Un fil renouant avec des passés enfouis. Auto-organisation et émancipation
« Sous le ciel menaçant du dérèglement climatique, le vent de la protestation s'est levé un peu partout dans le monde ». En introduction,
Jean-Louis Laville et
Michèle Riot-Sarcey abordent, entre autres, des luttes et le soulèvement du voile de l'illusion « sans parvenir à le déchirer », des populations en action « malgré la répression », les experts et les normes, la difficile conception d'« une alternative crédible aux sociétés hiérarchisées » face aux politiques présentées comme « inéluctables », le dénigrement de toutes alternatives, « Tous les projets alternatifs, parce que subversifs, disséminés à travers le monde et qui parsèment également le territoire français, sont méconnus, dénigrés ou dédaignés. On les tient à l'écart de la connaissance et du débat »…

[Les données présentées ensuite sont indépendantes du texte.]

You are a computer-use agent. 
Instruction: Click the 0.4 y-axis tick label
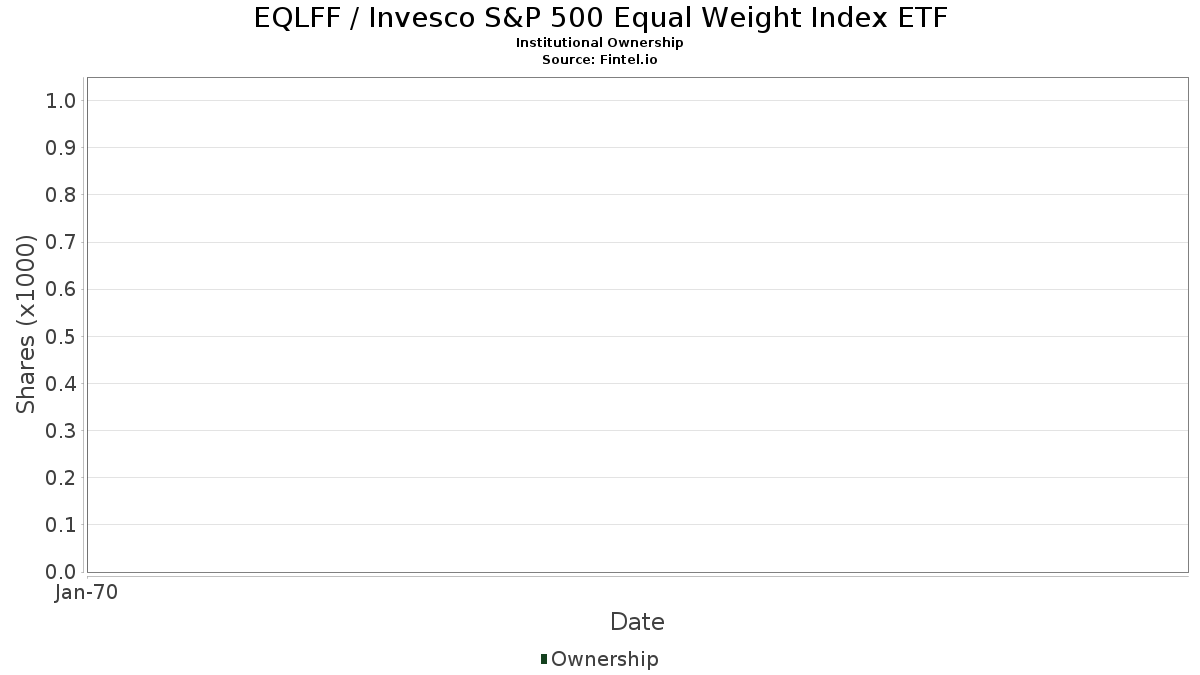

Iels parlent de la montée des nationalismes, de l'histoire fantasmée ou reconstituée, « L'histoire reconstituée sous les oripeaux d'un temps immuable s'est substituée à la distance réflexive nécessaire à la saisie de la complexité du passé », des espérances inaccomplies et ensevelies, de l'importance de l'auto-organisation dans les mouvements populaires d'hier et d'aujourd'hui, des nouvelles technologies et des normes financières, « Les algorithmes associés à la génétique et aux neurosciences sont censés nous éclairer et nous dispenser de tout effort réflexif », d'une nouvelle magie et du mot « résilience »…
Résilience mais indifférence envers les milliers de mort es en Méditerranée, envers le massacre des populations syriennes, silence sur les protestations contre les dictatures et leurs exactions, oubli de la solidarité internationaliste…
Jean-Louis Laville et
Michèle Riot-Sarcey soulignent les lieux d'insurrection et leurs espaces inattendus, la résistance comme unique chemin de la liberté, les ouvertures d'autres chemins, « Faire le pas de côté, choisir des sentiers à contresens est désormais la voie de survie de l'humanité », l'importance de revenir sur les expériences collectives d'autrefois, « Paradoxalement, ce détour vers un passé perdu éveille les vigilances à exercer pour que les brèches actuelles apparaissent, aux yeux de tous, comme autant de raisons d'espérer », le renouveau des pratiques démocratiques, le sens de l'utopie…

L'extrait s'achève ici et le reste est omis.